# Steve Palmer's "A Seasonal Round"



## Stephen Palmer (Sep 21, 2012)

*A Seasonal Round*

_Autumnal Equinox 2012_

_A Seasonal Round_ is a brand new set of four albums, with each album depicting one of the seasons. This music was written and recorded between 2010 and 2012, with filming taking place from 2010 to 2011. The work begins with Autumn then goes through Winter, Spring and Summer. Autumn features a string orchestra (as used by me on the Welsh-inspired _Landscape_ solo album), with electric guitar and other instruments coming in and out of the music as it progresses. Winter is meditative and electronic, with an ambient vibe, while Spring features acoustic instruments, a delicate string orchestra section, and two songs sung as part of the work by Jill Carr, last heard by Mooch fans on the _"1966"_ album. Summer is more full-on than Spring, with the string orchestra to the fore, accompanied by synthesizers, guitars, and drums courtesy Erich Z. Schlagzeug; the music also features the voice of Shelagh Teahan.
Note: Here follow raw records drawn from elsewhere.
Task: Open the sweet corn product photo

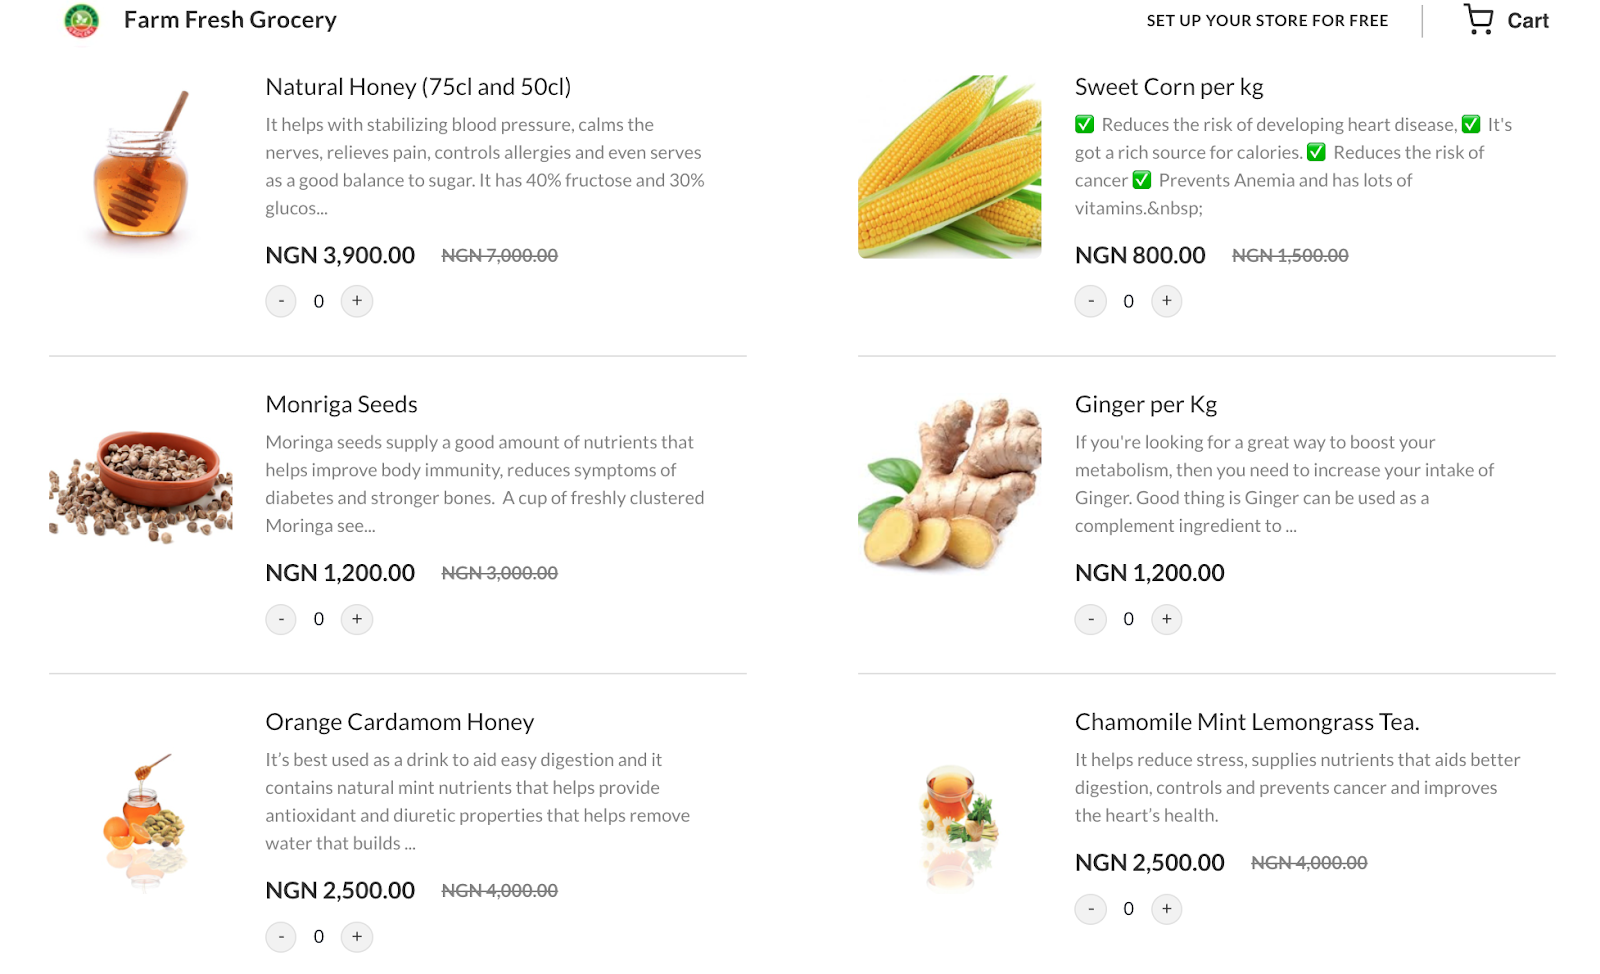Action: [949, 167]
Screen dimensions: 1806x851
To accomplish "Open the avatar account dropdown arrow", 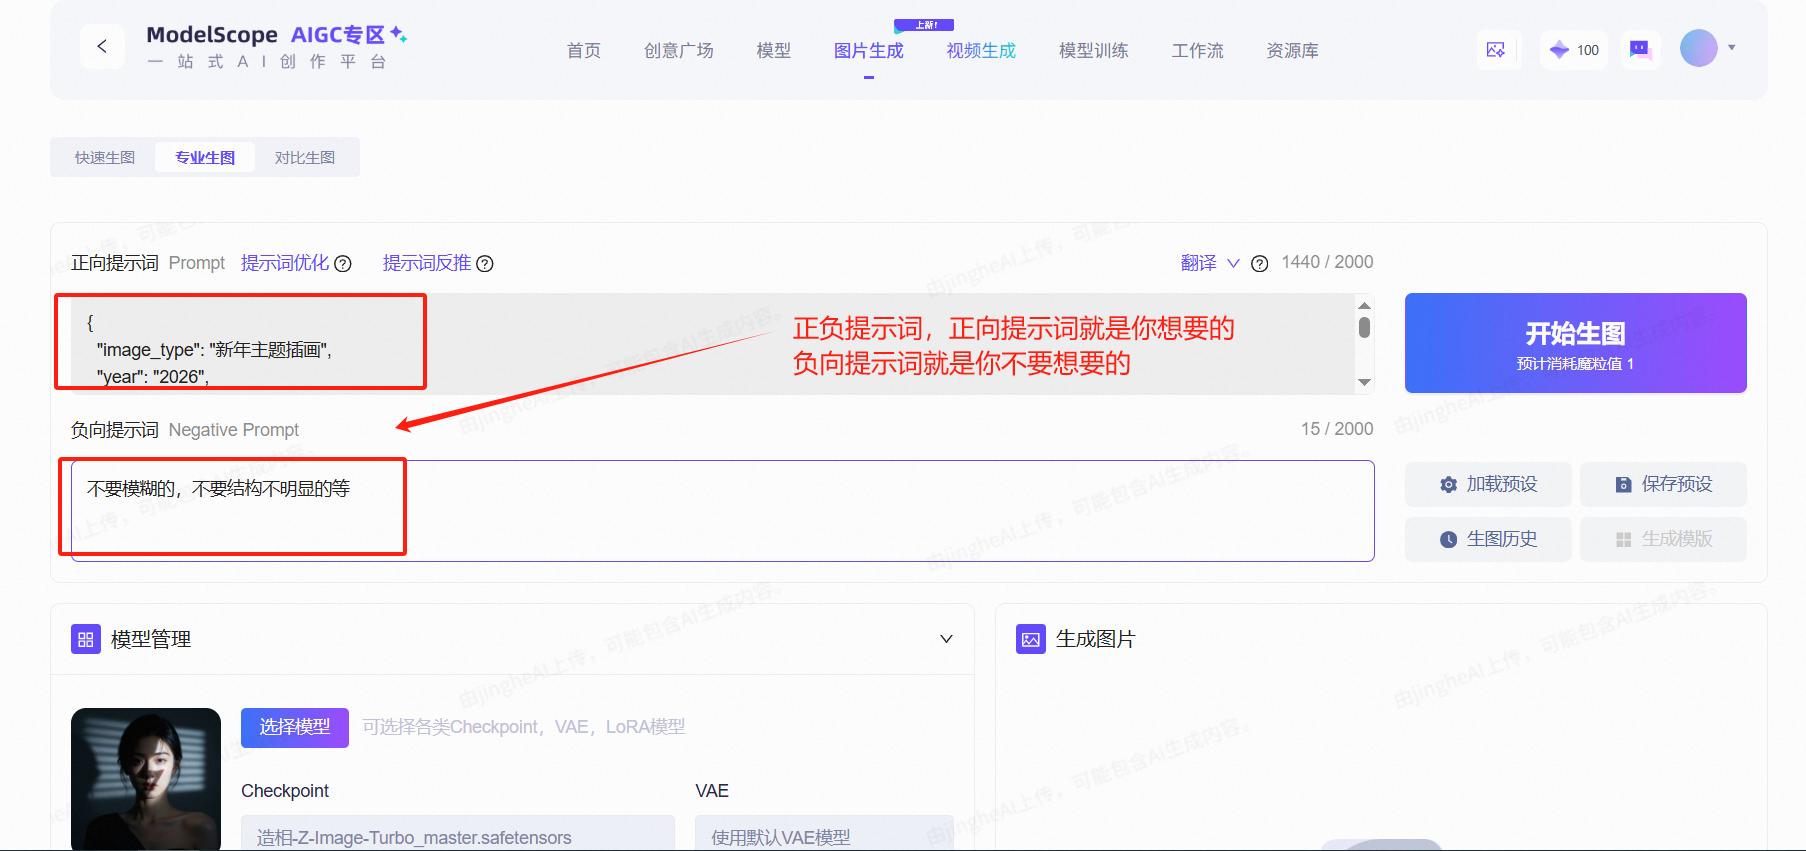I will (1732, 48).
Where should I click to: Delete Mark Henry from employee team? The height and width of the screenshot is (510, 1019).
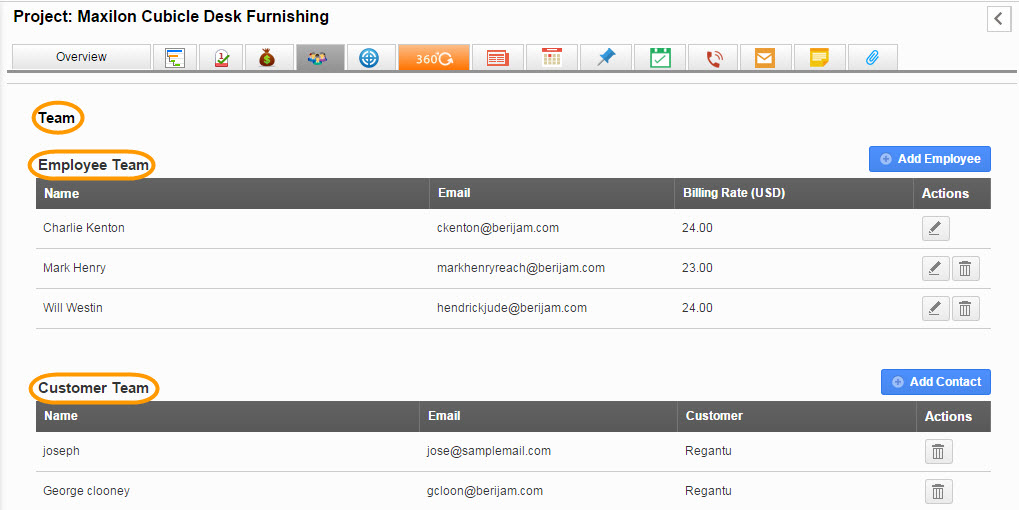tap(965, 268)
Each album is split into two halves, but each also has a bonus track that makes further use of the musical motifs - Autumn Theme, Winter Ambience, Spring Song and Summer Jam.

Unlike all my previous releases, which have been on various record labels, this set will be individually made to order, with hand-printed card sleeves. Purchasers are asked to offer what they feel is appropriate for the music; so long as offers are above the cost price they will automatically be accepted. Cash, cheques and Paypal are all accepted. Please contact me by email, via FaceBook, forums, or via YouTube. A version of the work is also available with eight twenty minute films, ie four cds and four dvds.
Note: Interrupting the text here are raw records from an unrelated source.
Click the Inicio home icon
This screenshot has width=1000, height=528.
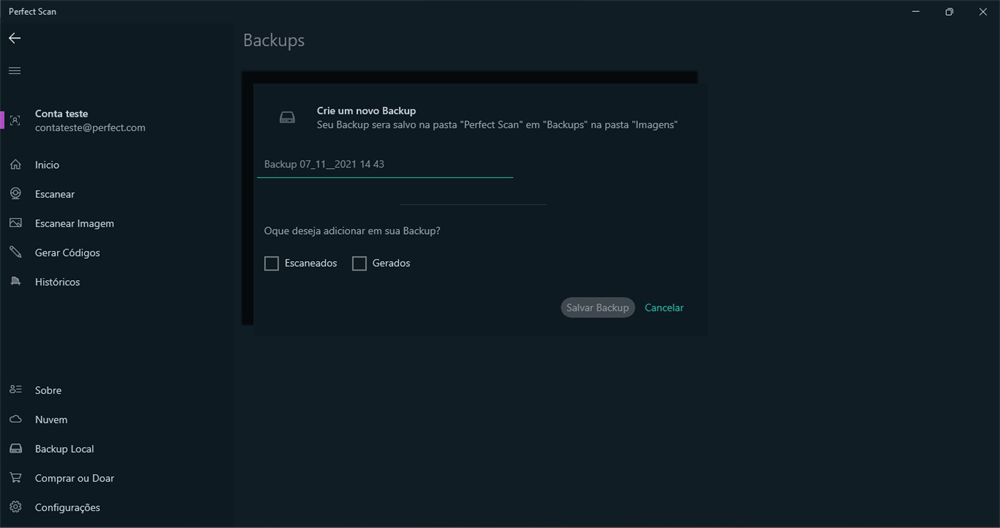click(15, 165)
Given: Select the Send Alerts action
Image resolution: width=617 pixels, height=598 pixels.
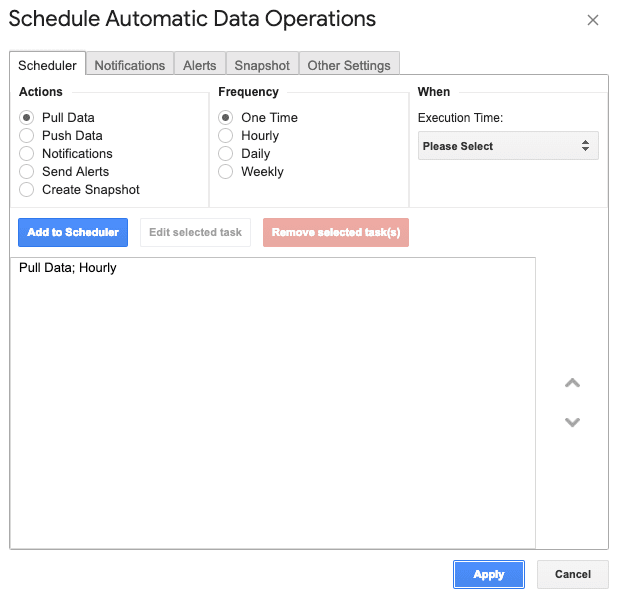Looking at the screenshot, I should (x=26, y=172).
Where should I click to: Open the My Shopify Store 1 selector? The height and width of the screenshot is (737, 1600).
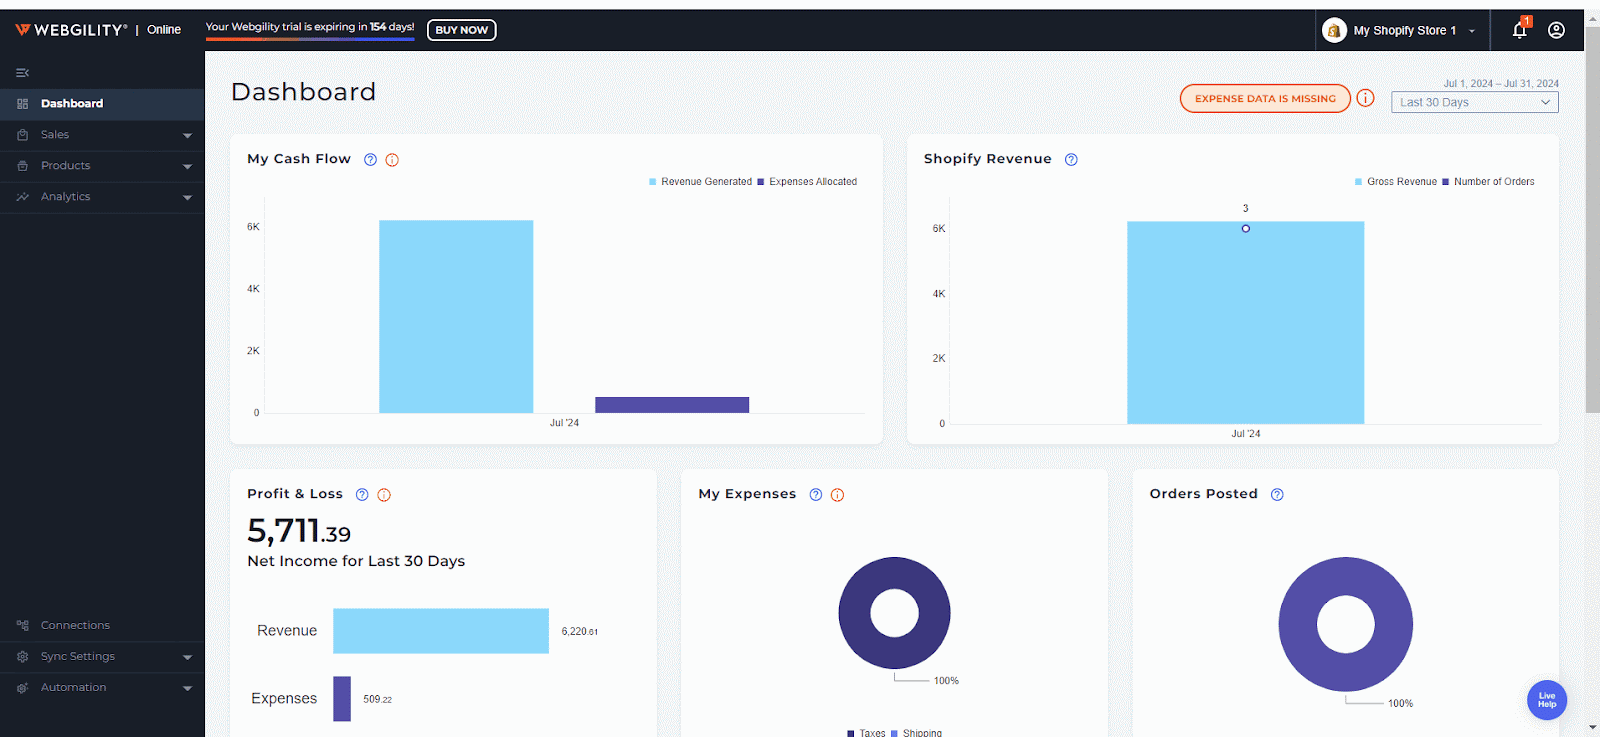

Previews of Autumn Part 1, Winter Part 2, Spring Part 2 and Summer Part 1 are now on YouTube; these are the films that appear on the dvds - 

http://www.youtube.com/moochspacey

Cheers,

Steve…


----------



## Brian G Turner (Sep 21, 2012)

Actually really like the sound of Winter Pt 2 - congrats on putting together what must have been a huge project to work with!


----------



## Teresa Edgerton (Sep 21, 2012)

Very nice!  I like Winter, as well.  It _sounds_ wintery ... or at least what I imagine winter sounds like where they have real weather.


----------



## Stephen Palmer (Sep 25, 2012)

Thanks for the positive comments. The albums are available to be made individually - you don't have to go for the whole set.

Have had two purchases so far, offering identical amounts! "What are the chances..."


----------